- **Text passage**
>>

Many of the human body’s process, including reproduction, mental processing and metabolism, are controlled and regulated by hormones, chemical "messengers" produced by the endocrine glands. In the embryo and fetus, hormones guide the development of the brain, the nervous and immune systems, the sexual organs, and the liver, blood and kidneys, among other organs and tissue.
Hormones work by attaching to "receptors," molecules on cell surfaces that carry information into the cells, triggering certain actions. In recent years, scientists have found that certain man-made chemicals disrupt this process by blocking it altogether, throwing off the timing--or by actually mimicking natural hormones and binding with the cells themselves. Such chemicals have been dubbed "hormone disruptors."
Since the 1940s thousands of chemicals have been released into our air, water and food. Chemicals now contaminate virtually every corner of the globe, and the average person has over 100 chemicals in his or her body. In one study of pregnant women, the average woman had 286 chemicals in her fetal blood.
Many of the worst chemicals have been banned or phased out, but they continue to linger in the environment and will no doubt do so for centuries to come. Among the worst culprits in hormone disruption are: PCBs, used heavily in the electrical industries until banned in 1978; phthalates, still widely used in the plastics industry; and dioxin, one of the most hazardous of all chemicals, a byproduct of paper-bleaching, waste incineration and coal-burning, among other industrial activities.

<<

- **Your assignment**
Continue the text on hormone disruptors from where it stops.

- **Exercise data**
>>

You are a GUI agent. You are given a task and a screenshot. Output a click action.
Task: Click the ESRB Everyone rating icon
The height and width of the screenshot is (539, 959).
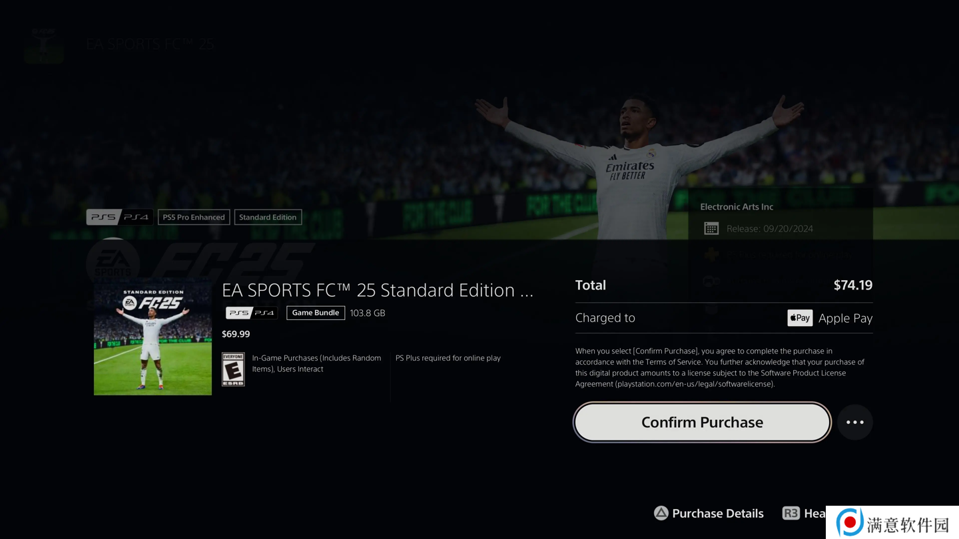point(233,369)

<<

- **Response**
The effects of this growing "chemical soup" were first noticed in wildlife. Alligators in Florida’s Lake Apopka, for example, have been unable to reproduce in recent years due to underdevelopment in young males. North Sea seals exposed to synthetic chemicals have also developed reproductive problems as well as suppressed immune systems. And gull colonies in California and elsewhere suffered significant population losses after exposure to chemicals interfered with their reproductive capabilities.
According to Our Stolen Future, co-authored by Dr. Theo Colburn of the World Wildlife Fund, former Boston Globe reporter Dianne Dumanoski and Dr. J.P. Myers, now Senior Advisor to the United Nations Foundation, numerous human health problems also owe their origin to hormone disrupting chemicals. They include low sperm count and increased testicular and prostate cancers among men, and increased rates of breast cancer, endometriosis and tubal pregnancies in women. "What we’re talking about is an overall low-dose exposure and a cumulative effect," says Holly Lucille, author of Creating and Maintaining Balance: A Woman’s Guide to Safe, Natural Hormone Health.